Action item :: Only the tail of the listing is wanted: the line containing "Image resolution: width=1211" and all after it, repeated exactly, pictures omitted.

Source material ::
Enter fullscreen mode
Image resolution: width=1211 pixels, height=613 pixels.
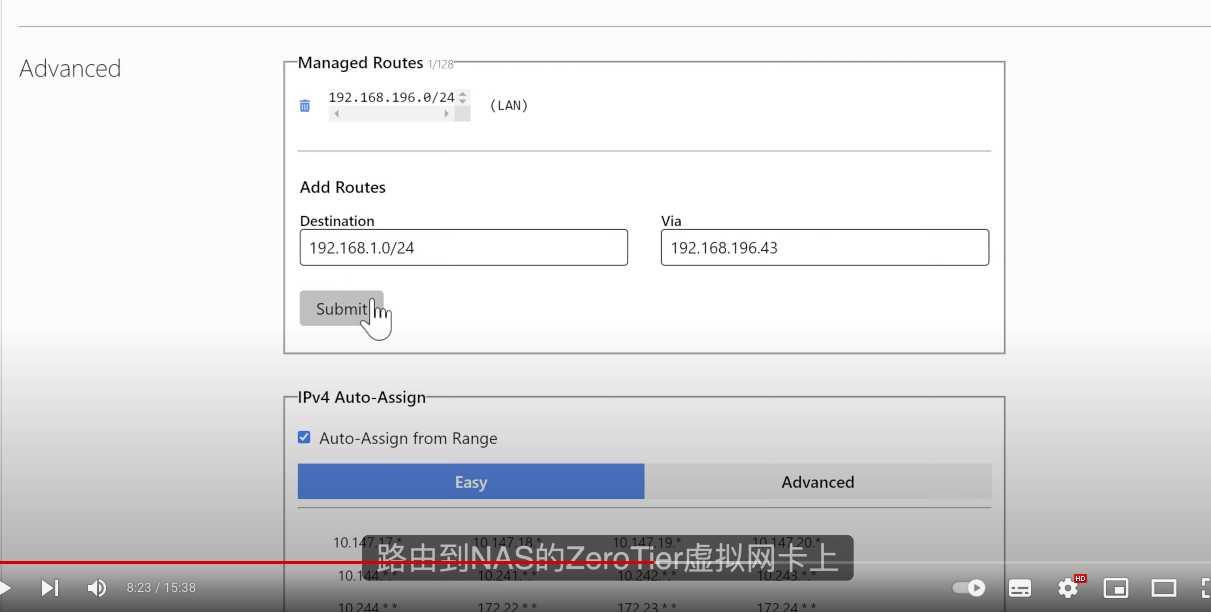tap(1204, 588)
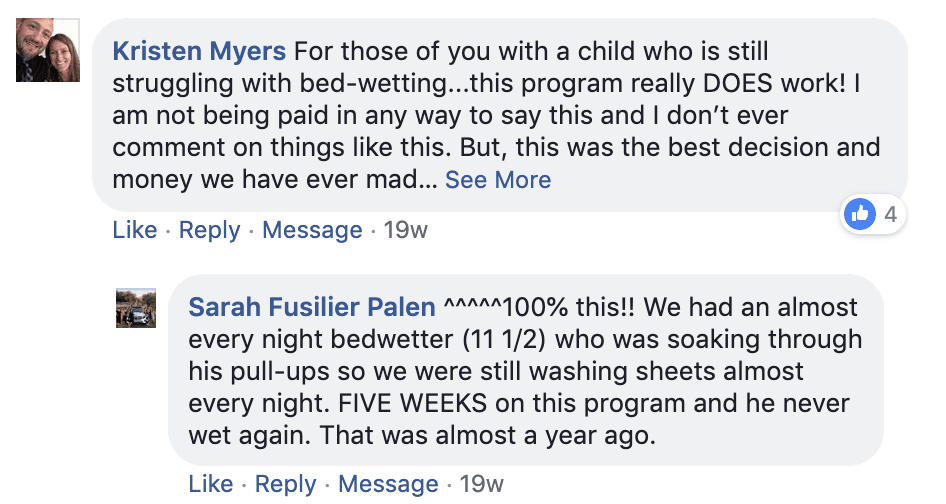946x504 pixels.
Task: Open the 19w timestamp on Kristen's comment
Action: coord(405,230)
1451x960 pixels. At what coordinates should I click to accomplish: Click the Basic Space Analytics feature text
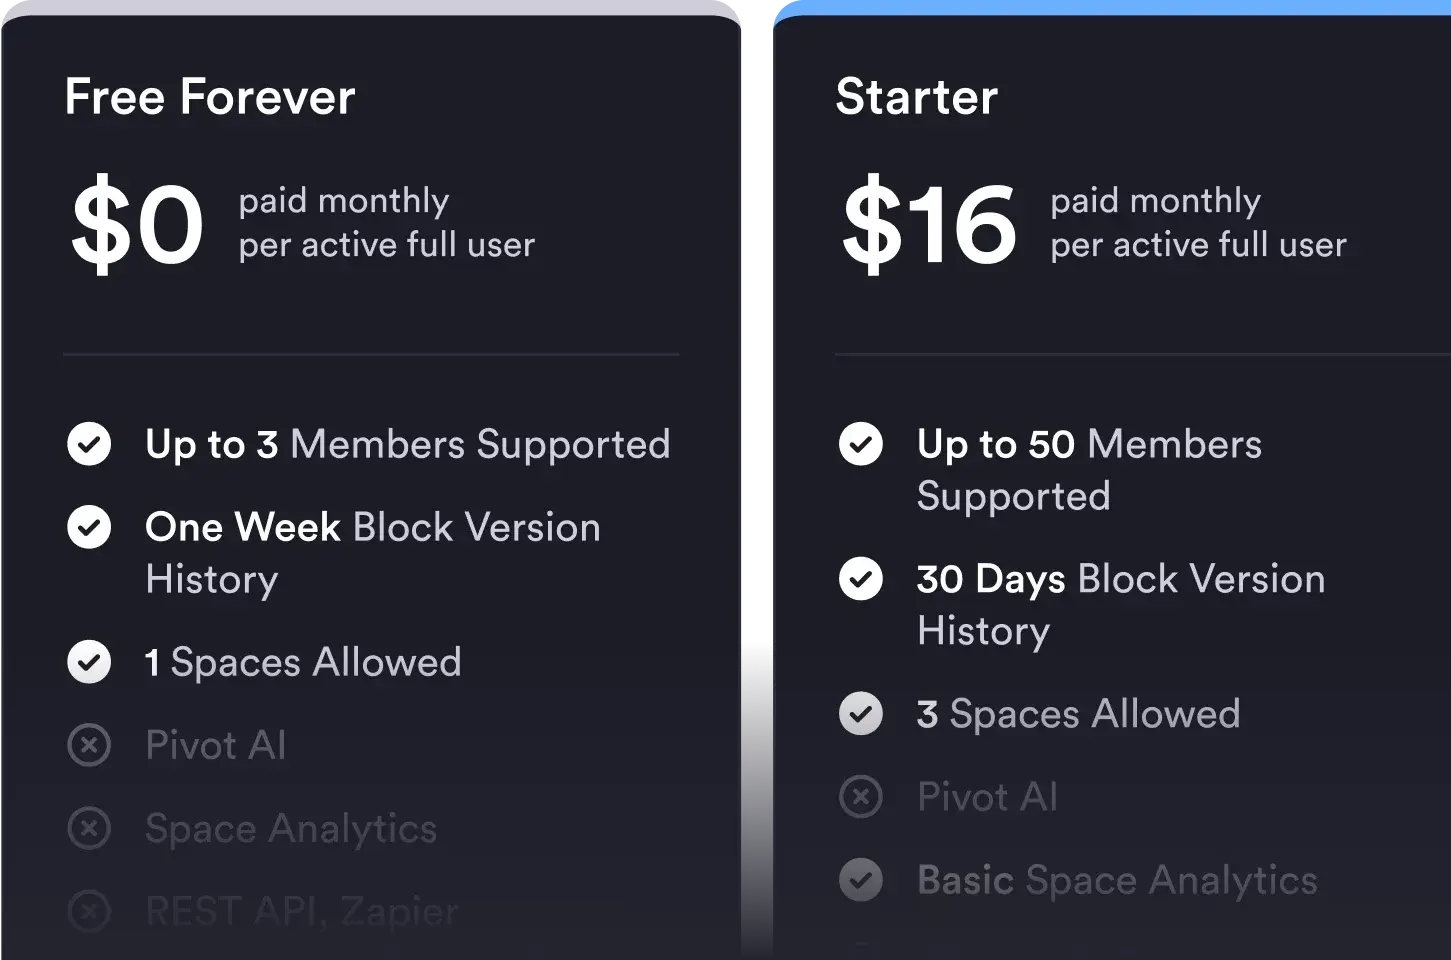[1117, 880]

Solved problem ::
Image resolution: width=1211 pixels, height=613 pixels.
tap(1204, 588)
946x504 pixels.
Task: Open the 19w timestamp on Kristen's comment
Action: coord(405,230)
1451x960 pixels. At what coordinates should I click to accomplish: Click the Basic Space Analytics feature text
[1117, 880]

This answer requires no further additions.